• [TEXT PASSAGE]
▼▼▼
Nuclei $$A$$ and $$B$$ convert into a stable nucleus $$C$$. Nucleus $$A$$ is converted into $$C$$ by emitting $$2\alpha$$-particles and $$3\beta$$- particles. Nucleus $$B$$ is converted into $$C$$ by emitting one $$\alpha$$-particle and $$5\beta$$-particles. At time $$t=0$$, nuclei of $$A$$ and $$4{N}_{0}$$ and nuclei of $$B$$ are $${N}_{0}$$. Initially, number of nuclei of $$C$$ are zoer. Half-life of $$A$$ (into conversion of $$C$$) is $$1min$$ and that of $$B$$ is $$2min$$. Find the time (in minutes) at which rate of disintegration of $$A$$ and $$B$$ are equal.
▲▲▲
• [DATA SEGMENT]
▼▼▼
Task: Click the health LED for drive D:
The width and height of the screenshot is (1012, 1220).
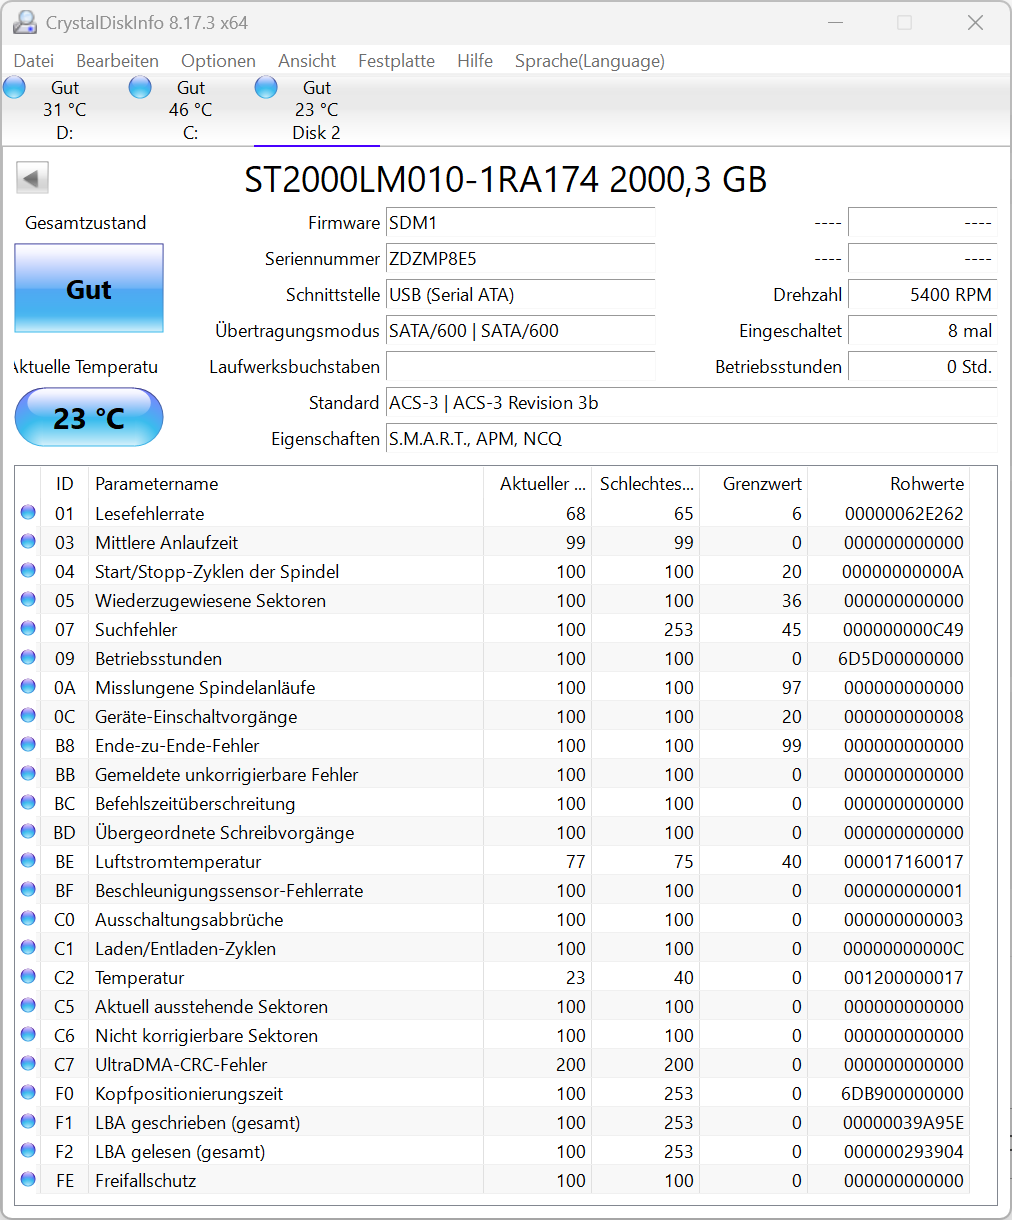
▲▲▲
• [TO-DO LIST]
1. Please reproduce the nuclear decay problem, beginning at the words "Nuclei $$A$$ and" and stopping after "and $$B$$ are equal.", and substitute "decay" for "disintegration".
2. List every nucleus named by letter in the nuclear decay problem.

• [TASK RESPONSES]
1.
Nuclei $$A$$ and $$B$$ convert into a stable nucleus $$C$$. Nucleus $$A$$ is converted into $$C$$ by emitting $$2\alpha$$-particles and $$3\beta$$- particles. Nucleus $$B$$ is converted into $$C$$ by emitting one $$\alpha$$-particle and $$5\beta$$-particles. At time $$t=0$$, nuclei of $$A$$ and $$4{N}_{0}$$ and nuclei of $$B$$ are $${N}_{0}$$. Initially, number of nuclei of $$C$$ are zoer. Half-life of $$A$$ (into conversion of $$C$$) is $$1min$$ and that of $$B$$ is $$2min$$. Find the time (in minutes) at which rate of decay of $$A$$ and $$B$$ are equal.

2. A, B, C